Weak supply keeping prices high
Weaker milk production in the Northern Hemisphere is keeping dairy prices high.
It's strange times for the global dairy market.
One of the crazier things we’re seeing is how the butterfat market has performed lately: prices have surged in recent weeks. As this article goes to press, butter prices in the EU are at record highs, which has knocked on the prices worldwide.
How did we get here?
There’s been a gradual rise in demand for butter and dairy-based spreads over several years, after the messages to consumers about the health benefits of natural dairy fats cut through, dispelling myths about the advantages of vegetable oils. We’ve seen that in the numbers for supermarket sales of spreads in Australia (sales of butter and spreads grew 23% in the five years to 2016) and in wider butter use in food service and manufacturing.
The rise of butterfat is a global phenomenon, evident in massive consumer markets of the US and Europe, including some recent high-profile decisions by major fast food chains to replace vege oils with butter. The threat to the integrity of some brands from use of palm oil has also helped.
Demand has built in other markets as well. Global butter trade grew 20% over the five years to 2016, and it could have been greater had there been more supply from major exporters. The change in EU’s export trade has been more dramatic: it grew at least 40% in the year to September 2016.
However, the surge in butterfat prices in global markets is not simply due to a sudden lift in demand. While demand has steadily built, the crisis has come because of a recent fall in supply. Ironically, the situation is due to a glut in the supply of protein, which has mostly been triggered and worsened by a series of government policies.

Questions:
[A] Answer these questions about the article on dairy prices.
(i) How much did supermarket sales of butter and spreads in Australia grow in the five years to 2016?
(ii) By how much did global butter trade grow over the five years to 2016?
(iii) According to the article, what is the recent fall in supply ironically due to?
[B] Carry on the article about dairy prices, picking up after its final sentence.

Input data:
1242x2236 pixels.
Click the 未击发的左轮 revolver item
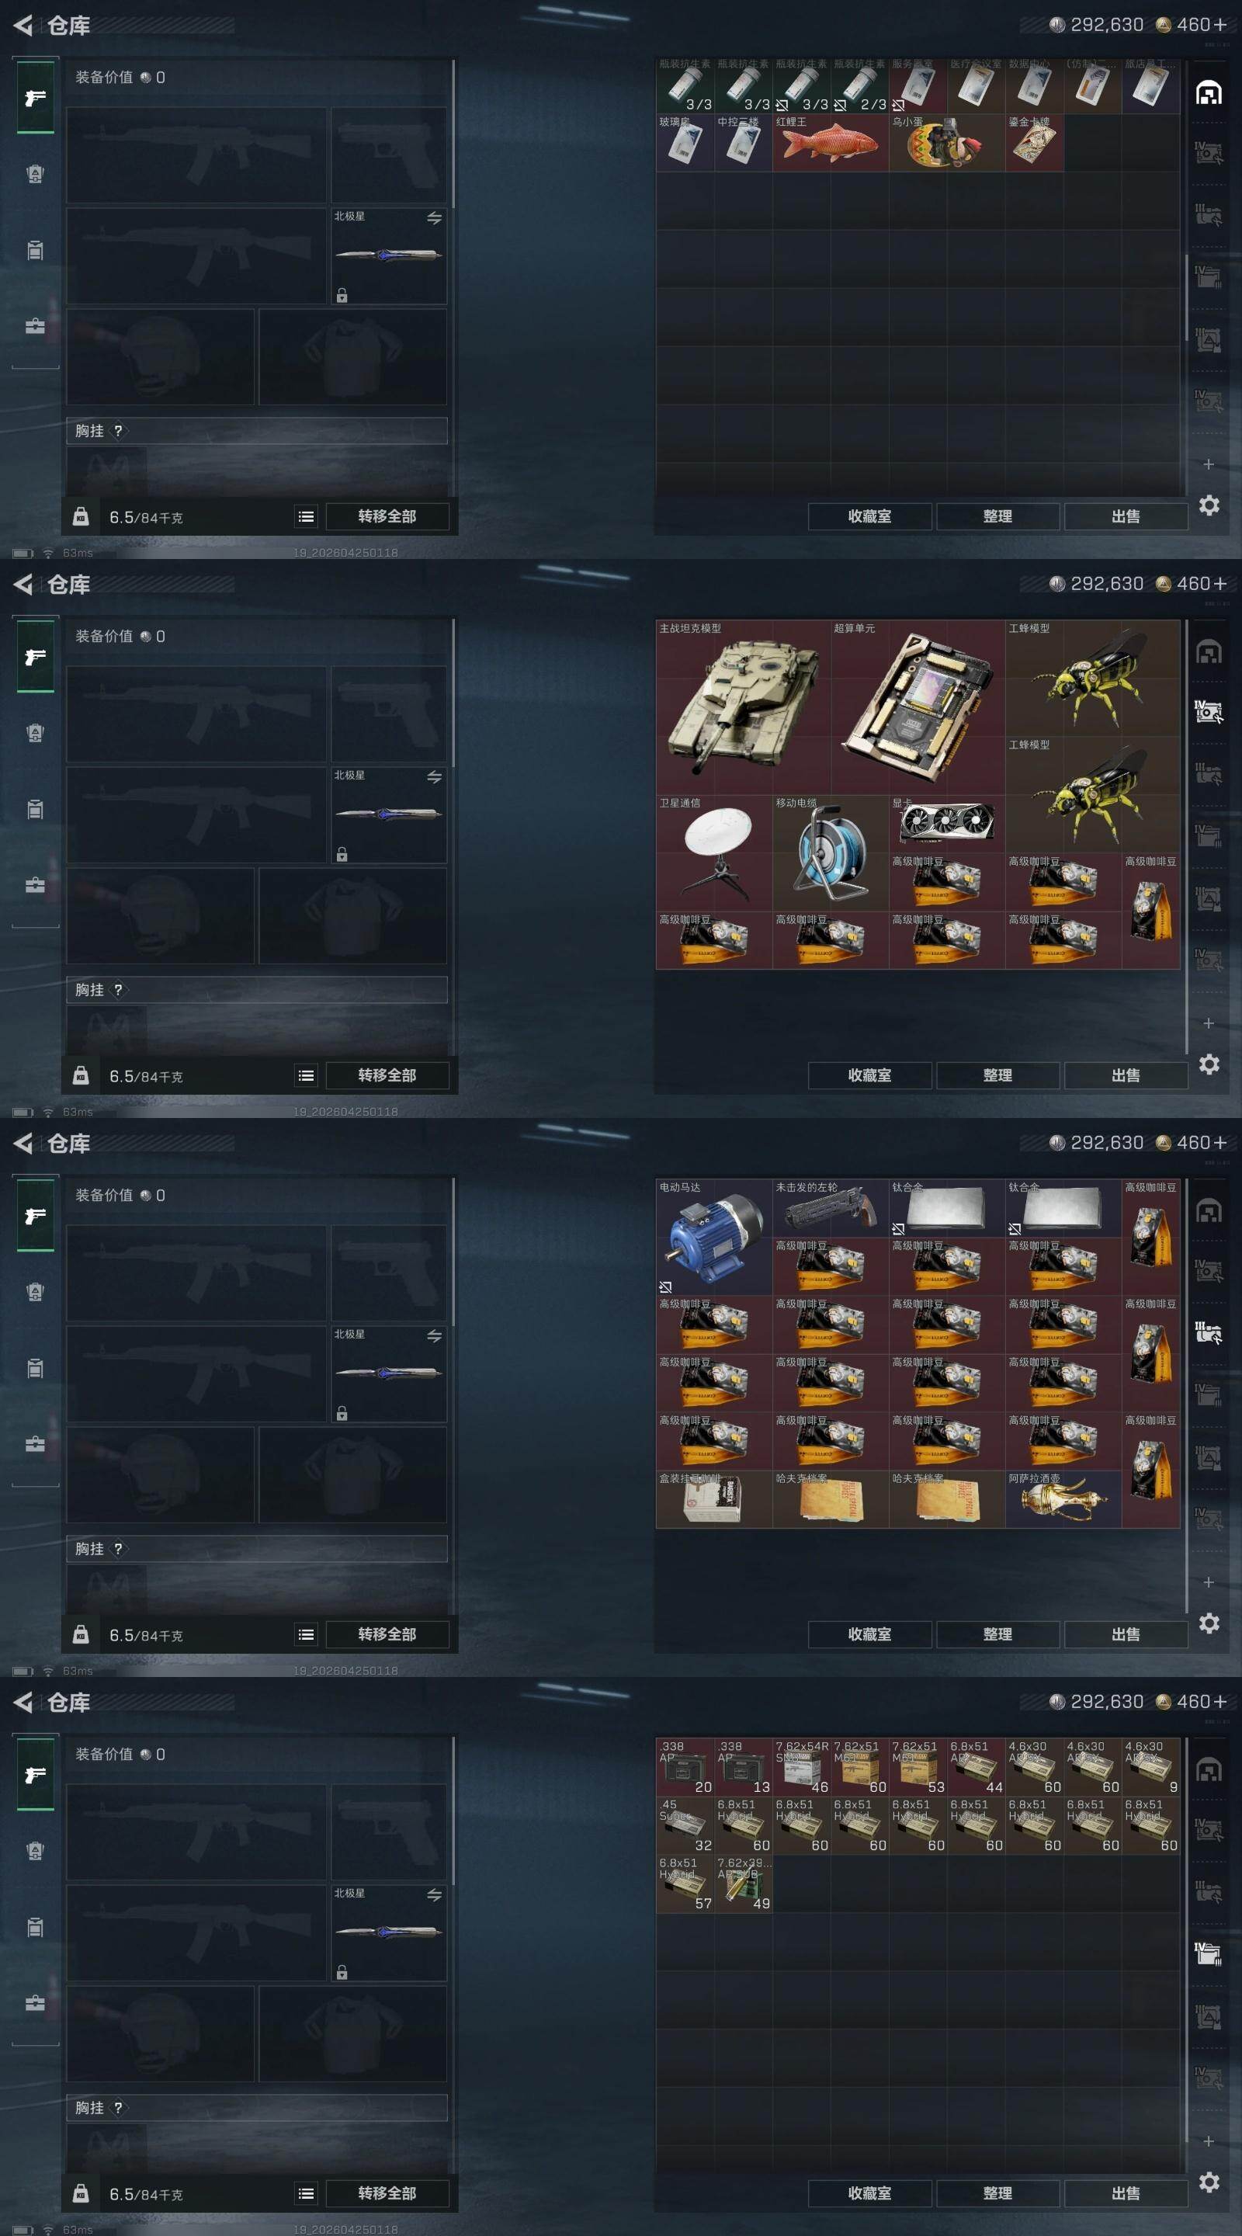pos(831,1208)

Results of the tasks:
[A]
(i) They grew 23%.
(ii) It grew 20%.
(iii) A glut in the supply of protein, mostly triggered and worsened by a series of government policies.

[B]
European milk supply boomed after the EU Commission removed production quotas. Milk output grew so rapidly without those limits and with a perfect season that an impressive stockpile of skim milk powder (SMP) quickly built, crashing prices worldwide for commodities. Farmgate prices in Europe followed, tractors rolled into Brussels and milk cannons were aimed at police and government buildings.
The policy response from the commission -- to help stabilise markets and improve milk prices for EU dairy farmers – was to re-open an old device, an intervention scheme to take a significant volume of skim milk powder ‘off the market’. The resulting intervention stockpile of 350,000 tonnes of SMP still overhangs the market, with the commission’s stated selling price well above the market since buying stopped.
Low SMP prices have discouraged the production of fresh SMP and therefore butter, as the returns from this manufacturing combination were much worse (and more uncertain) than those from cheese and whole milk powder.
In the second half of 2016, the commission laid on another reactive policy measure, offering cash incentives for dairy farmers to produce less milk – which worked – compounding the problem for butter buyers. New Zealand’s lower milk output from a wet season and its preference for WMP and cheese hasn’t helped alleviate fat shortages.
EU milk supply is on the way back in 2017, now almost at previous-year levels, yet butter output is still well down in preferences for milk use. A recent further burst in prices came as a cold spring slowed the EU’s milk recovery; buyers expected the usual spring flush would bring better butterfat supplies.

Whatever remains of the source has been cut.